How low can you go? If you’re the nation’s for-sale housing inventory, shockingly low. In December of 2019, there were roughly 120,000 less homes for sale year-over-year, representing a 7.5 percent drop that is the lowest in Zillow’s records. Only four of the top 50 markets experienced an inventory gain compared to last year, pushing home values and rents up in the areas that experienced loss in their supply. Compared to a year ago, when inventory was up year-over-year in 33 markets, the end of 2019 brought a much tighter market. However, the shrinking inventory may have a positive twist. Experts point to high interest rates and international affairs scaring buyers off in 2018: Now that the rates are low and the nation has strong job growth, more Americans are ready to buy, thus depleting the supply that wasn’t high in 2018 either. Still, low inventory is putting pressure on buyers as they scramble to find an affordable home that fits their budget and location preferences.

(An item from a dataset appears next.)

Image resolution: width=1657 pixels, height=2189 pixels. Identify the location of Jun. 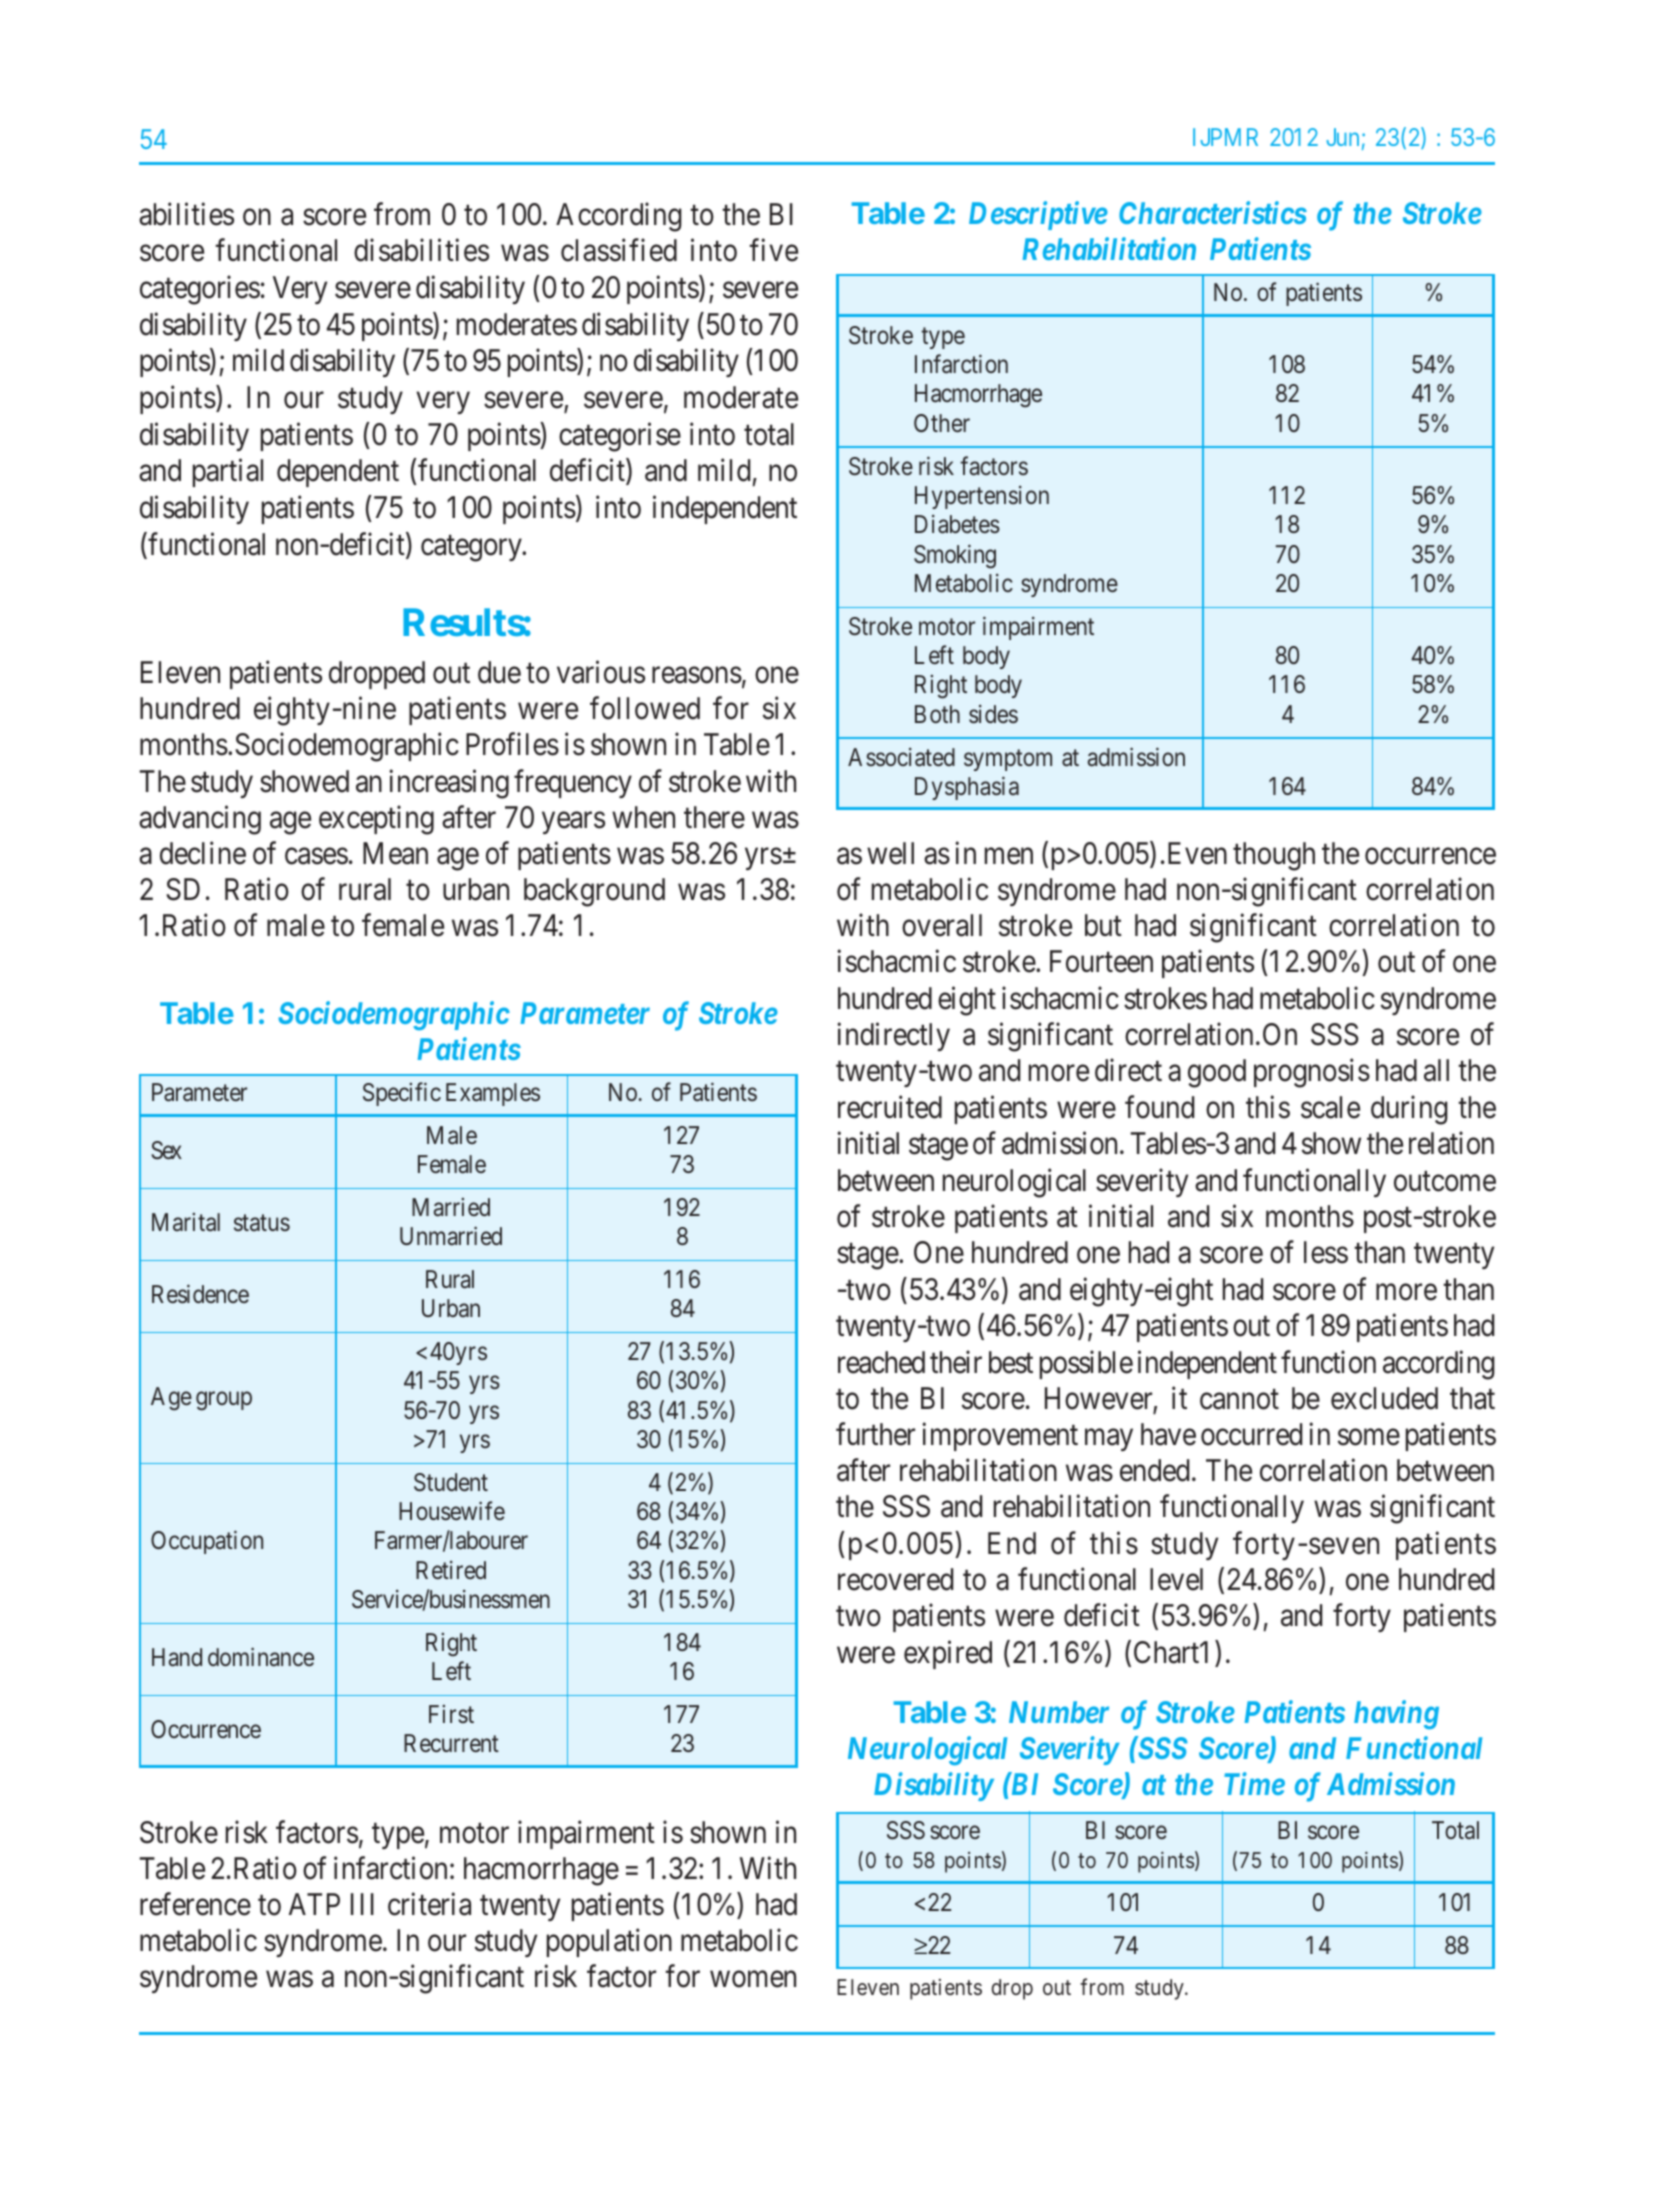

The housing market at the end of 2019 looked markedly different than the end of 2018, with a modest bump in inventory and an ongoing slowdown in home values a year ago giving way to inventory levels at their lowest on record and home value growth seemingly poised to re-accelerate.

The U.S. Zillow Home Value Index grew 3.75% in December from a year ago, and 0.3% from November, to $244,054, according to the December Zillow Real Estate Market Report. Annual growth in home values has slowed compared to the month prior in each of the past 20 months, cooling from an annual pace of 6.7% in April 2018 to the current pace reached in December.

Among the nation’s 50 largest markets, annual home value growth in December was fastest in Memphis (+7.2% YoY), Phoenix (+6.5%) and Columbus (+5.9%). Growth was slowest in San Jose (-6.4%), San Francisco (-1%) and New York (0.7%).